## [Brief]
In the post about the Turkish referendum, what did Turkey aspire to be under Ataturk in the 1920s?

Re posting from another thread, and watching Turkish referendum today,
wondering if some of the features of Erdogan's administration seem eerily familiar:
Things like: a strange seizure of power; electoral intimidation; vilification of 'enemies'; accusing EU , especially Germany of being Nazis; hysterical nationalism; decimation of public services, particularly higher education; making travel difficult.
Is he another secret poster on mums net 
Under Ataturk, in the 1920s, Turkey aspired to be a secular social democracy.
www.nytimes.com/2017/04/13/magazine/inside-turkeys-purge.html?hpw&rref=magazine&action=click&pgtype=Homepage&module=well-region®ion=bottom-well&WT.nav=bottom-well
"It was a strange attempt at a coup, at least at first. “What kind of military coup is this?” Turks asked one another when they first saw the soldiers on TV or Twitter occupying the Bosporus Bridge in Istanbul. It was only 10 p.m. — coups happen before dawn, Turkish elders pointed out. The internet and the phone lines had not been shut down; TV stations, for a while, anyway, were still broadcasting freely. The Turkish military would never have staged a coup like this, they said. Turks know their coups; many had lived through four of them already.

## [Recorded data]
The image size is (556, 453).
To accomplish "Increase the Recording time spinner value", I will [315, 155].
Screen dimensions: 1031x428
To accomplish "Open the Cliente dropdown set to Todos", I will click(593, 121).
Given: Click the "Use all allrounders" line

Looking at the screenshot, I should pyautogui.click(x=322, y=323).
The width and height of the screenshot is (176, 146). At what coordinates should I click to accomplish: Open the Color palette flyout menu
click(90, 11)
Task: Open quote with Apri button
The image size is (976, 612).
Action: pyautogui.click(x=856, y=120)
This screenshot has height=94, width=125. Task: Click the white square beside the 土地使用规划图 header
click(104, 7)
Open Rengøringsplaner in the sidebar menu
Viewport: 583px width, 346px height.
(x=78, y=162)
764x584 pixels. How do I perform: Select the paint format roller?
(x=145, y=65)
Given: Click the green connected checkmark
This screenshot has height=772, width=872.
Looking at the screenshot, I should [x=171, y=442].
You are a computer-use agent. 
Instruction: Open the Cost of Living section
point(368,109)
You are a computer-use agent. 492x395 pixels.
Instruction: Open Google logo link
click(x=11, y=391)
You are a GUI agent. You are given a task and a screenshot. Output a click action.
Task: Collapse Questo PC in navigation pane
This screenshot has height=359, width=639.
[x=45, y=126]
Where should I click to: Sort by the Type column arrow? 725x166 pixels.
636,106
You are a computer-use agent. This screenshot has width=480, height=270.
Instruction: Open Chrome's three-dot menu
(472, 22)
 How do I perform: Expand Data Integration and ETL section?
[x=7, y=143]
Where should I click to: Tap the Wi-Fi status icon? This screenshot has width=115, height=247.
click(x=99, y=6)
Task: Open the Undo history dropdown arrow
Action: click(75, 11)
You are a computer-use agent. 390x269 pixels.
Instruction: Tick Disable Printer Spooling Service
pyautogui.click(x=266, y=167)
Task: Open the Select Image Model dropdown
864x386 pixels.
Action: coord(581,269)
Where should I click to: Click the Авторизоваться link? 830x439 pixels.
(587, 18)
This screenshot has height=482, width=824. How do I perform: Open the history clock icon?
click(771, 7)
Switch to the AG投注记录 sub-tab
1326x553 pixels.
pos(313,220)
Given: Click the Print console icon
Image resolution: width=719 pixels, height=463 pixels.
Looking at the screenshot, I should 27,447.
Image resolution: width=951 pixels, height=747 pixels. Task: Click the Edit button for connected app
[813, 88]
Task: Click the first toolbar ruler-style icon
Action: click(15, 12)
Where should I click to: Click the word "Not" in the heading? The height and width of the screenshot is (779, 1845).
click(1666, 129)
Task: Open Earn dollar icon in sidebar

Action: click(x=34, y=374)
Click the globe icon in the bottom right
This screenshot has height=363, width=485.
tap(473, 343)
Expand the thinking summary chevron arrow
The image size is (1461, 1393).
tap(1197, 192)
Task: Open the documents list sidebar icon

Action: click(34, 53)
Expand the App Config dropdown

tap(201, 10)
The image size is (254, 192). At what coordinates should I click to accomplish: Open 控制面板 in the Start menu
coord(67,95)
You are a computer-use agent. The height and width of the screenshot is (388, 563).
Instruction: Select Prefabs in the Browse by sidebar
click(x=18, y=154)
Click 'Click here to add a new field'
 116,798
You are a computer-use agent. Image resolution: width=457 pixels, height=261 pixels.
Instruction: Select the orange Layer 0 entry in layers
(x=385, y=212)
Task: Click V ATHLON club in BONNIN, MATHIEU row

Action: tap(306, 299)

## [Output for this exercise]
A secular social democracy.